しかし、急ぎ過ぎていたのか、そのタブの裏に別のタブが開かれていたことに気づいていなかったらしく、綾乃は裏にあったウェブサイトの検索バーを誤ってクリックしてしまった。
「……え?」
そして、そこには検索履歴がずらっと並んでしまっていた。
別に、普通の検索履歴だったら問題はないだろう。それこそ、少しえっちな検索履歴であっても、年頃だからで済ませられるはずだった。
しかし、そこに表示されていた検索履歴は、年頃だからで済ませられるものではなかった。
『兄様のことなんて全然大好きなんだからねっ! 結末』
『この中に二人妹がいる! 原作続き』
『兄妹 異性として』
『妹さえいればよかろうに』
『俺が好きなのは妹だけど妹なのだけど、いや妹なのだけど』
『妹のパンツに兄は興奮するのか』
「あっ」
最近の履歴として表示されてしまったそれらの文字たち。
それは実際に兄妹がいる人間の履歴としてはあまり良くなく、それを兄妹に見られるというのは……非常に良くない。

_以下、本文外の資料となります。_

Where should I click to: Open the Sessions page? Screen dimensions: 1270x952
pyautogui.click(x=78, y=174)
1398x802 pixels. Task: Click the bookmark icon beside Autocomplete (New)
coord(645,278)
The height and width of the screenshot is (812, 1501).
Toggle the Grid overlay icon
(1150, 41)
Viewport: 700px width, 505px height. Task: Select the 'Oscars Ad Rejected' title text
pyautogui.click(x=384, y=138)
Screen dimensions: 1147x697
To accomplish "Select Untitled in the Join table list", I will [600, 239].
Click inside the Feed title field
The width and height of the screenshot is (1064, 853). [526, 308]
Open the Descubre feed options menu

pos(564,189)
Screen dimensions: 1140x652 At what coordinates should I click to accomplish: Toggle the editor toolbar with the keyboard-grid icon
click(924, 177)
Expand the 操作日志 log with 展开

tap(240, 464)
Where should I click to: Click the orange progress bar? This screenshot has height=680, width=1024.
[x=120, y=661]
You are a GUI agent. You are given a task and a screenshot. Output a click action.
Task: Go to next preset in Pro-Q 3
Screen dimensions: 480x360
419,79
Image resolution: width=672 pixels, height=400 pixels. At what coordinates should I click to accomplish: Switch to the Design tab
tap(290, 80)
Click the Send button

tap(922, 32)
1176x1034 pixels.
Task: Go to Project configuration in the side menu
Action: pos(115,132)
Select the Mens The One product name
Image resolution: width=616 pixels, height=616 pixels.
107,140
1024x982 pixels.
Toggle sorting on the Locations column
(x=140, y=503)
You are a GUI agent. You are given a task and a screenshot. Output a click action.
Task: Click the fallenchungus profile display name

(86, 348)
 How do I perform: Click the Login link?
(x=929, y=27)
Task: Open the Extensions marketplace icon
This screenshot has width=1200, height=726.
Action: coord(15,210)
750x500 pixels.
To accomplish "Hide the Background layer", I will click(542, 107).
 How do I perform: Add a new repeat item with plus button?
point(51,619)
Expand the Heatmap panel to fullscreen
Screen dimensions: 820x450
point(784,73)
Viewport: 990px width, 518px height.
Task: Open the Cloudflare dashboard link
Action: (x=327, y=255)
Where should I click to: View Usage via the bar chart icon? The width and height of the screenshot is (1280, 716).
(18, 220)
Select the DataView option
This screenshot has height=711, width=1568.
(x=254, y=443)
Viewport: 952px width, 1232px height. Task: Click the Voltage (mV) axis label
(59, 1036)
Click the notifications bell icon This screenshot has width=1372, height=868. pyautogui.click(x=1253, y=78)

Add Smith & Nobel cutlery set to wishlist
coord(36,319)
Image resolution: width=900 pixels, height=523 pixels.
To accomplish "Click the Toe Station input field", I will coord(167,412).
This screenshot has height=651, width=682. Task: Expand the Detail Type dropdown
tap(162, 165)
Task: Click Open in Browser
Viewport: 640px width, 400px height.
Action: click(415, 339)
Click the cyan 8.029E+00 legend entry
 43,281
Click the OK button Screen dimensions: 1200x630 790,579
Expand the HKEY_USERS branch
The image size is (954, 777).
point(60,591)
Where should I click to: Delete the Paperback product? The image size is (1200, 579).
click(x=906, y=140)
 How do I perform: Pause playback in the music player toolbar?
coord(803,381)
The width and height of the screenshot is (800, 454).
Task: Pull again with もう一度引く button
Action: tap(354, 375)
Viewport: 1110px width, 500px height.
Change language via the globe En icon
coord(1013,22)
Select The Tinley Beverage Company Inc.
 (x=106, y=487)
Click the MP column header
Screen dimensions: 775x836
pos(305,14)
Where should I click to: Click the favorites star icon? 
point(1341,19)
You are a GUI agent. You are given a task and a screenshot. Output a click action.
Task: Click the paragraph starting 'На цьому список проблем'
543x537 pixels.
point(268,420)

すぐに綾乃も気づいたらしく、急いでそれを消そうとして色んな所をクリックするが、中々その画面は消えることがなかった。
そうなんだよな。その履歴って、何か文字を入力しないと表示消えないんだよな。
「~~っ!」
顔を真っ赤にして必死に履歴を消そうと奮闘していたが、その間ずっと大画面には綾乃の検索履歴が表示され続けていた。
やがて、ようやく気づいたのか、綾乃は思いっきりノートパソコンからHDMIのケーブルを引き抜いた。
テレビの画面がぷつんと切れたように真っ暗になり、綾乃の検索履歴はノートパソコンの方にだけしか表示されなくなった。
「はぁっ、はぁっ、はぁっ」
息遣いが荒くなるほど必死になっていた綾乃は、その勢いのまま俺の方に振り向いてきた。
俺が見てはならない検索履歴だったことは確かだったので、俺はふいっと視線を明後日の方向に向けることにした。
しかし、当然そんなかわし方で誤魔化せるはずがなく、再び視線を綾乃の方に向けると、綾乃はプルプルと肩を震わせていた。
恥じらいなのか怒りなのか。もしくは、その両方の感情によるものなのか。
真っ赤にした顔をそのままに、綾乃は涙ぐんだ瞳で俺のことをきっと睨んで、言葉を続けた。
「お、お兄ちゃん!」
「お、おう」
「~~っ! 大事な、お話があります!」
必死の形相で迫ってくる綾乃の勢いに押し負けて、俺はその大事な話というのを聞かされることになるのだった。